• Selected text:
_____

# What rock is used in this tank?



## ukapstt77 (31 Mar 2011)

Hello guys

Can anyone tell me what rock is used in this tank? and where can I get it from?
http://www.thegreenmachineonline.com/gallery/2577

Thx


----------



## Kazuya (3 Apr 2011)

I could be wrong but I think that its ADA Manten stone. 
If you look through here
http://www.belio.pl/galerie/a/ada-skala ... 1_7643.jpg

and here
http://www.google.es/images?q=Manten+St ... 10&bih=704

And here too
http://www.plantedtank.net/forums/aquas ... e-afa.html

Hope that helps.  I'm actually looking into get some of these.


----------



## Piece-of-fish (3 Apr 2011)

I really doubt it is Manten stone.
Most definetely pagoda rock.
The only 2 places i have seen it in UK is Aquarium Design Center and Living Waters both in London and both dont sell online.
Regards.


----------



## Kazuya (3 Apr 2011)

Not doubting you at all but doesn't the Pagoda rock have more of a layered slate look to it.

http://www.petproductsdelivered.com/ima ... 12_pid.jpg

Good example
http://www.crustaforum.com/board/showth ... Lost-World


----------



## Nelson (3 Apr 2011)

i've seen pagoda stone that looks like that in Living waters and wildwoods.

the pic in the second link looks more like petrified wood,even though they state pagoda stone   .


----------

_____

• Tasks for this exercise:
[A] In the forum thread about aquarium rock, rewrite the reply beginning "I really doubt it is Manten stone" as a short bulleted list that keeps its main facts.
[B] Reproduce the forum thread word for word, starting at "Hope that helps." and ending at "definetely pagoda rock.".

• Information supplied:
_____

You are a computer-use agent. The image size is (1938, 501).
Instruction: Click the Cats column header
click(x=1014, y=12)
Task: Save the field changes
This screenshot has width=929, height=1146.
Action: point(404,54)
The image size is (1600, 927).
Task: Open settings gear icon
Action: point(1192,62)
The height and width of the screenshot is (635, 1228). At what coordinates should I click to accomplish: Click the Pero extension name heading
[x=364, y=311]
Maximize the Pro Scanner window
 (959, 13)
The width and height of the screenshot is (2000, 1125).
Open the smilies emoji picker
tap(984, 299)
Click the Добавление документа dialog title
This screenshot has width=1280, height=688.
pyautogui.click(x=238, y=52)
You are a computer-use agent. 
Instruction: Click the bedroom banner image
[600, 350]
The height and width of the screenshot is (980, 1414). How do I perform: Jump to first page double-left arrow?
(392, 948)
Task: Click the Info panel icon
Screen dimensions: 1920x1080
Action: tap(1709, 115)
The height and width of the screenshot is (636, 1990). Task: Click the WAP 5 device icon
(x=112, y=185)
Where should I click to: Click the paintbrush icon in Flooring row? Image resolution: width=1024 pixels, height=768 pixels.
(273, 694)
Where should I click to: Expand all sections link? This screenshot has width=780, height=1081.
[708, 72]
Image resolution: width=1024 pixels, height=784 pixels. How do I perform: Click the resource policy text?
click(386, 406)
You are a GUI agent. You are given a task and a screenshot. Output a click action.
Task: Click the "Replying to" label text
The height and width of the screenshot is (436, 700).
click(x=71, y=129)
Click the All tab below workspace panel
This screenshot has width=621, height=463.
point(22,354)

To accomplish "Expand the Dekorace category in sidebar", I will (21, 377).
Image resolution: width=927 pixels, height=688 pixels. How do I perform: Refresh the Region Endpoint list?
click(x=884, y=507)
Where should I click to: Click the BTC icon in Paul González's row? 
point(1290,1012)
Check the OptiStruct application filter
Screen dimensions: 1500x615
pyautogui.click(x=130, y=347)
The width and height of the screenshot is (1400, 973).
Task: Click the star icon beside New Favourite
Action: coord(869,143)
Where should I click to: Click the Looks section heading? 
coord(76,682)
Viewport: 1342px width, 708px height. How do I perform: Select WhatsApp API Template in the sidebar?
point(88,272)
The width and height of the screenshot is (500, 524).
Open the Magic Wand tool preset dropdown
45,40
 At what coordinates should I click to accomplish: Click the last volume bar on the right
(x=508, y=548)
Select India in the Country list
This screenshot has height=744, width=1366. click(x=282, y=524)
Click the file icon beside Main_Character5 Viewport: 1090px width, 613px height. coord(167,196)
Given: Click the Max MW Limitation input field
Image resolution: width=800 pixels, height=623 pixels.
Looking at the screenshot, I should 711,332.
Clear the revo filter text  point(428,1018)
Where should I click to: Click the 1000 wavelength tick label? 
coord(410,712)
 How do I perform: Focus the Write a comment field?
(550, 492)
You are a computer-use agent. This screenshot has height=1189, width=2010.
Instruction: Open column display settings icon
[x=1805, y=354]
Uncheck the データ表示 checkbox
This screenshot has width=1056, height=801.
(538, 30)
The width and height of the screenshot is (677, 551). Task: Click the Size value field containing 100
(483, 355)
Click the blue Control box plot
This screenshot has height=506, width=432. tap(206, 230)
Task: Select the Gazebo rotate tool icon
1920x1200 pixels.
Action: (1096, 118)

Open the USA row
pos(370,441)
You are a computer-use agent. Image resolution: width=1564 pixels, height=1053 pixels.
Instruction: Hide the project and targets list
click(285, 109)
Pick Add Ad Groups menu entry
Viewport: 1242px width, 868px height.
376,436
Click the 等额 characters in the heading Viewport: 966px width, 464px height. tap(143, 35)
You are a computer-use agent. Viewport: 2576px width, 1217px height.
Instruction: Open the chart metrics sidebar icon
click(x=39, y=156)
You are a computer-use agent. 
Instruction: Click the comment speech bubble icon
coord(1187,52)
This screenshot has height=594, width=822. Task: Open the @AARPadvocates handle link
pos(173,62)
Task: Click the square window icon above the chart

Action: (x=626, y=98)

_____

• Worked solutions:
[A]
- The rock is probably not Manten stone.
- It is most likely pagoda rock.
- In the UK, the poster has seen it only at Aquarium Design Center and Living Waters.
- Both shops are in London, and neither sells online.

[B]
Hope that helps.  I'm actually looking into get some of these.


----------



## Piece-of-fish (3 Apr 2011)

I really doubt it is Manten stone.
Most definetely pagoda rock.